The Eucharist in the Early Church
Part VII: The Bread of Eternal Life
This is the seventh in a seven-part series on the Eucharist in the Early Church.
This series began as an attempt to show, by reference to the earliest witnesses, the consistency of the Church’s teaching on the Most Holy Eucharist. Scholars who surmise that the Eucharist began as a simple symbolic meal that was disfigured into a complex and arcane ritual miss the continuity of the Church’s Tradition. They also miss the close relationship between Our Lord’s own words in the Gospels and the early ritual of the Mass. This is no truer than when Christ himself speaks about eternal life in the Bread of Life Discourse: “Whoever eats [literally ‘gnaws’] my flesh and drinks my blood has eternal life, and I will raise him on the last day” (Jn. 6:54). The final question we will pursue: how does the Eucharist bring about eternal life?

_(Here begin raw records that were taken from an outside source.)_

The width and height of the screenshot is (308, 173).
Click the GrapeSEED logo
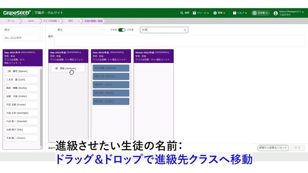17,13
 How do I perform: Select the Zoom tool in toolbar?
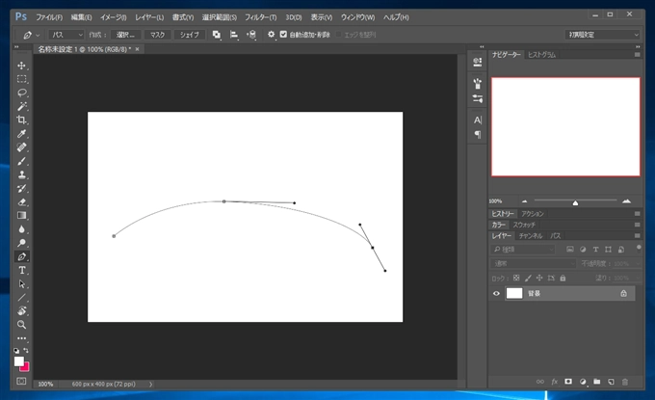22,325
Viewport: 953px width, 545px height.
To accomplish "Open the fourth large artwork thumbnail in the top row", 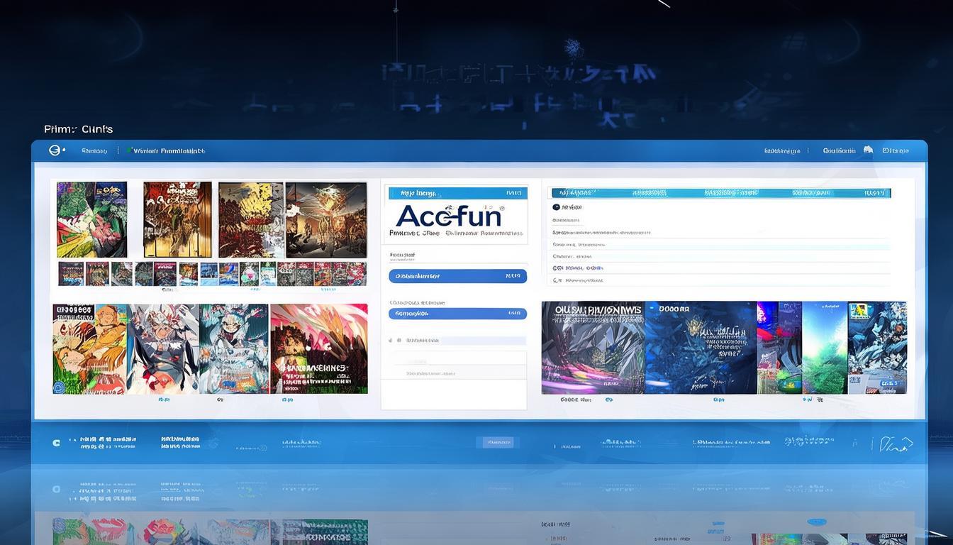I will pos(326,219).
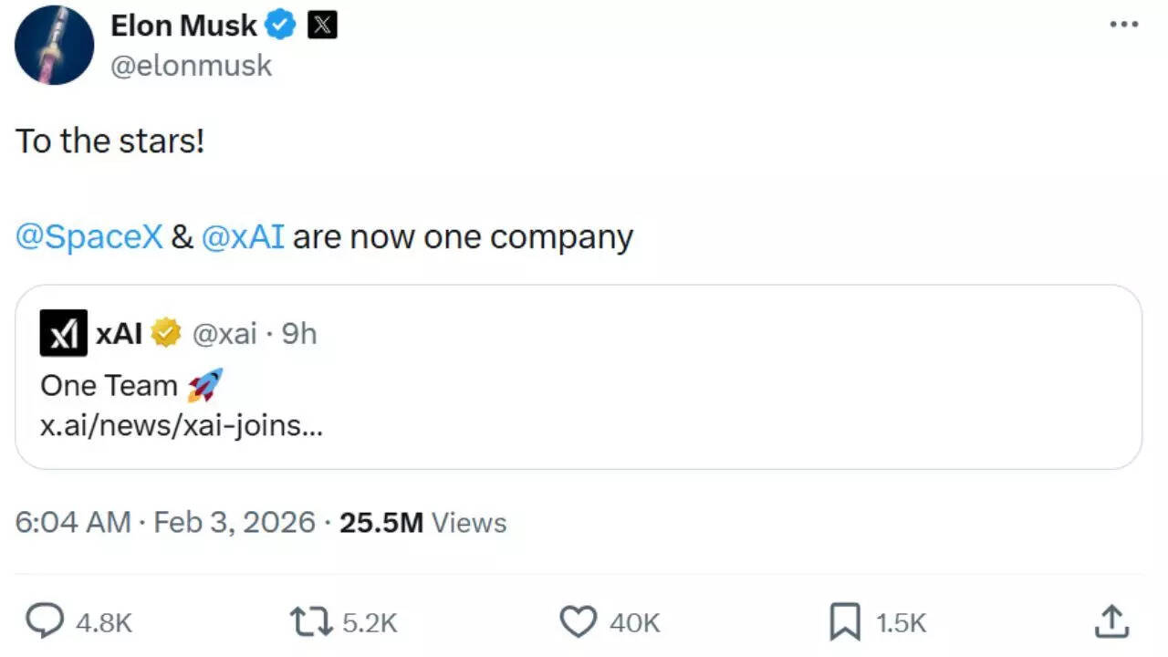
Task: Click the @elonmusk handle
Action: tap(191, 65)
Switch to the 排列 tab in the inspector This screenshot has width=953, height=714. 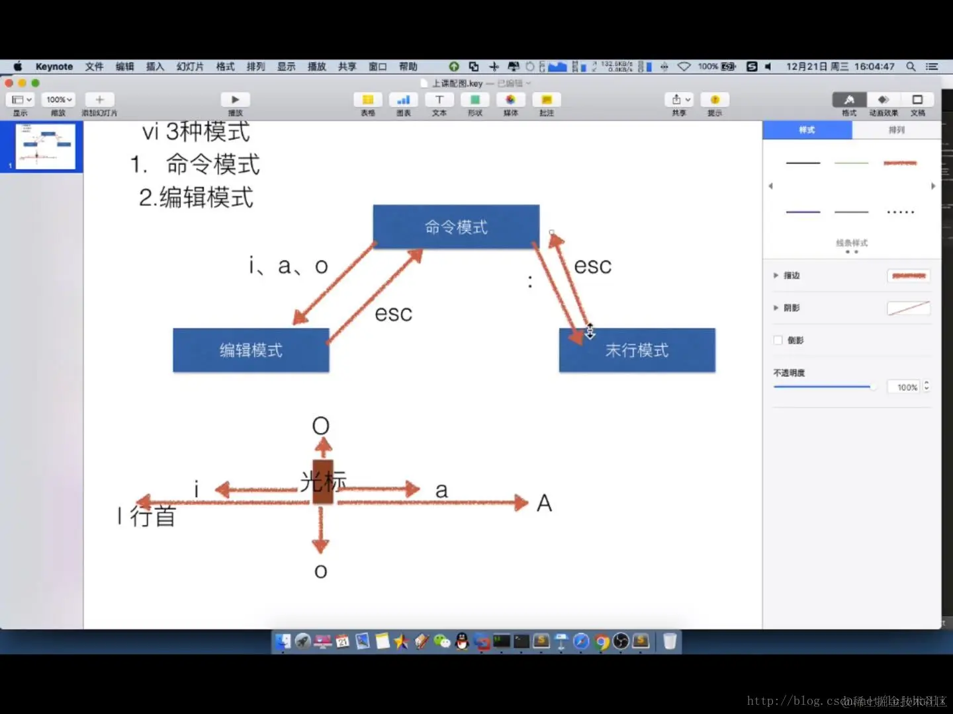point(896,130)
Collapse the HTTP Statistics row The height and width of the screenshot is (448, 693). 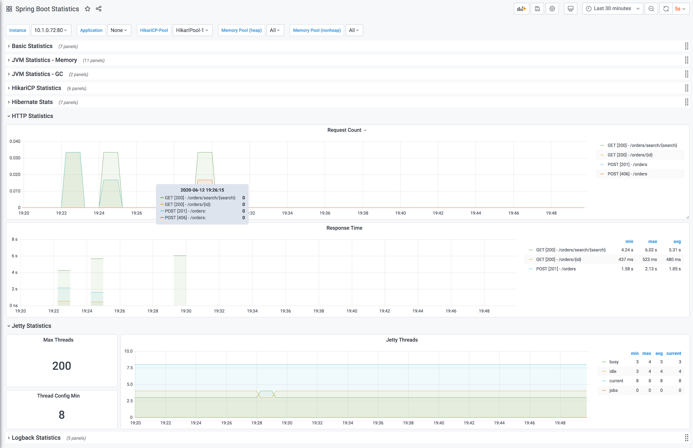pos(32,116)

The simple answer is that Jesus in the Eucharist nourishes us with grace, and grace is the seed of glory. The more we live in grace, the more we live in God and the more we are prepared to live eternally with Him. St. Irenaeus of Lyons (2nd c.) draws a connection between the grain of wheat that dies and becomes the Eucharist (cf. Jn. 12:24) and our human bodies that, “nourished by it [Eucharist] and deposited in the earth and suffering decomposition, shall rise at their appointed time.” Like grains of wheat, we who die with the Bread of Life will rise again to glory. Even though our bodies are naturally mortal, St. Gregory of Nyssa (4th c.) reminds the faithful, “Christ’s immortal body, when it is within him who eats, changes the whole mortal body into its own nature.” Unlike earthly food that is assimilated into our mortal nature through consumption, Jesus makes us a part of his immortal nature when we share in communion.
The risen flesh of Christ, present in the Eucharist, is therefore the source and the pledge of our future resurrection. It is the promise of eternal life and the necessary strength for the journey toward this resurrection, symbolized in The Lord of the Rings by the lembas bread of the elves. Sustaining us spiritually rather than physically, this way-bread (viaticum) is especially important in our final days as food for the journey toward Heaven. It forms an integral part of the Last Rites that the Church provides to our departing brothers and sisters.
If nothing else is remembered or gained from this bulletin series, I want you to remember just how precious a treasure the Eucharist is for the Church. Everything we believe about the Eucharist flows from our belief in Jesus’ Real Presence. It’s why the structure of the Mass has remained so consistent, it’s why we care about obtuse words like ‘transubstantiation’, why we search for foreshadowings in the Old Testament, and why we strive to live in communion with one another and God and approach the Eucharist with the proper disposition and spiritual state. As we come forward each week, let us strive to say “Amen” with greater devotion to the Bread of Life so that we may rise again on the last day.